Selon ces messages, le président équatorien Rafael Correa et
son homologue nicaraguayen Daniel Ortega soutiendraient aussi les guérilleros
marxistes, qui veulent renverser le président conservateur colombien
Alvaro Uribe. En outre, dans des camps établis notamment au Venezuela,
les FARC initieraient au maniement d'armes et d'explosifs des candidats révolutionnaires
de divers pays latino-américains, dont le Mexique, le Brésil
et le Pérou. "Mensonges impérialistes" réplique Chavez.

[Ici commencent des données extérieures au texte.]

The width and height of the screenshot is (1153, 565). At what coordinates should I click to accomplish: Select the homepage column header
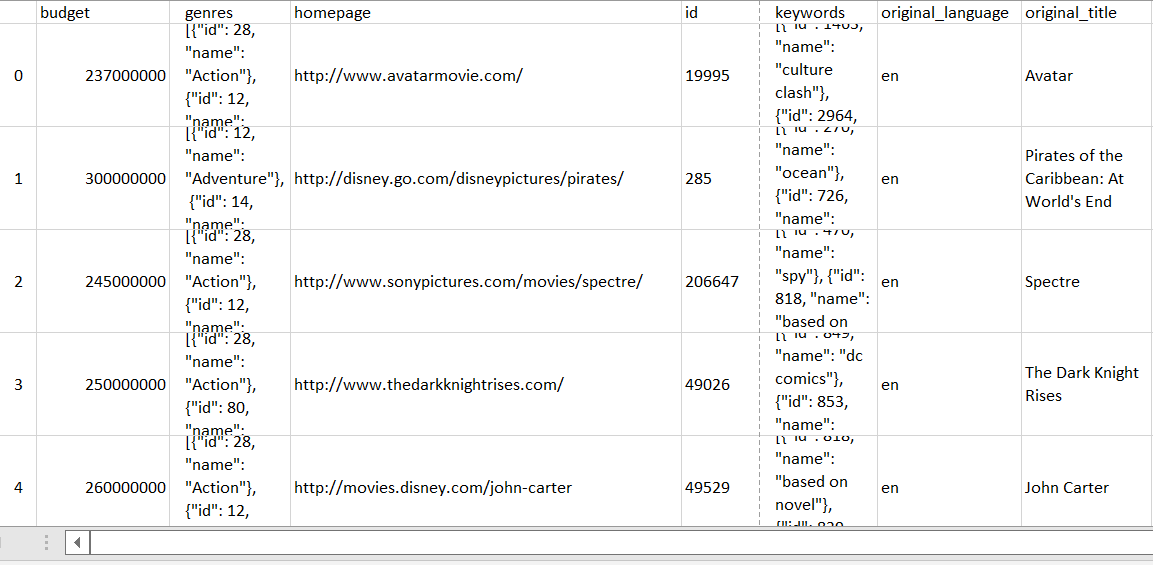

Polémique entre Hugo Chavez et Angela Merkel
Le président vénézuélien Hugo Chavez s'en est
pris à la chancelière allemande Angela Merkel dans son émission
dominicale du 11 mai. Il a en outre suggéré qu'il pourrait
ne pas assister au sommet Union européenne - Amérique latine,
les 16 et 17 mai à Lima.
Réagissant à des critiques émises à son égard
par Mme Merkel, Hugo Chavez a déclaré que "l'Europe pourrait
comprendre ce qui se passe ici, mais la chancelière allemande a dit
hier : non, les gouvernements d'Amérique latine doivent prendre leurs
distances avec des gouvernements comme celui de Hugo Chavez. Eh bien, madame
la chancelière, allez... Je ne dirai rien de plus, parce que c'est
une dame."
Hugo Chavez est allé jusqu'à faire le rapprochement entre les
chrétiens-démocrates d'Angela Merkel et les anciens fascistes
et hitlériens. Se gardant de réagir directement, la chancelière
a réaffirmé par la voix de son porte-parole que le président
Chavez ne pouvait pas parler au nom de l'Amérique latine.
Le 10 mai, dans une interview à l'agence de presse allemande DPA,
Angela Merkel avait notamment estimé, à propos du Venezuela,
"qu'un pays ne peut pas à lui seul nuire de façon continue
aux relations entre l'Union européenne et l'Amérique latine.
Le président Chavez n'est pas le porte-parole de l'Amérique
latine. Chaque pays a sa propre voix".
Par ailleurs, de manière plus générale, le chef de l'Etat
vénézuélien a fustigé une Union européenne
qui promettrait beaucoup à chaque sommet, mais qui ferait peu pour
l'Amérique Latine et les Caraïbes.
(*) Análisis "Los mejores y peores días de América
Latina" - Jorge Castañeda, El País, Madrid, 07/05/2008.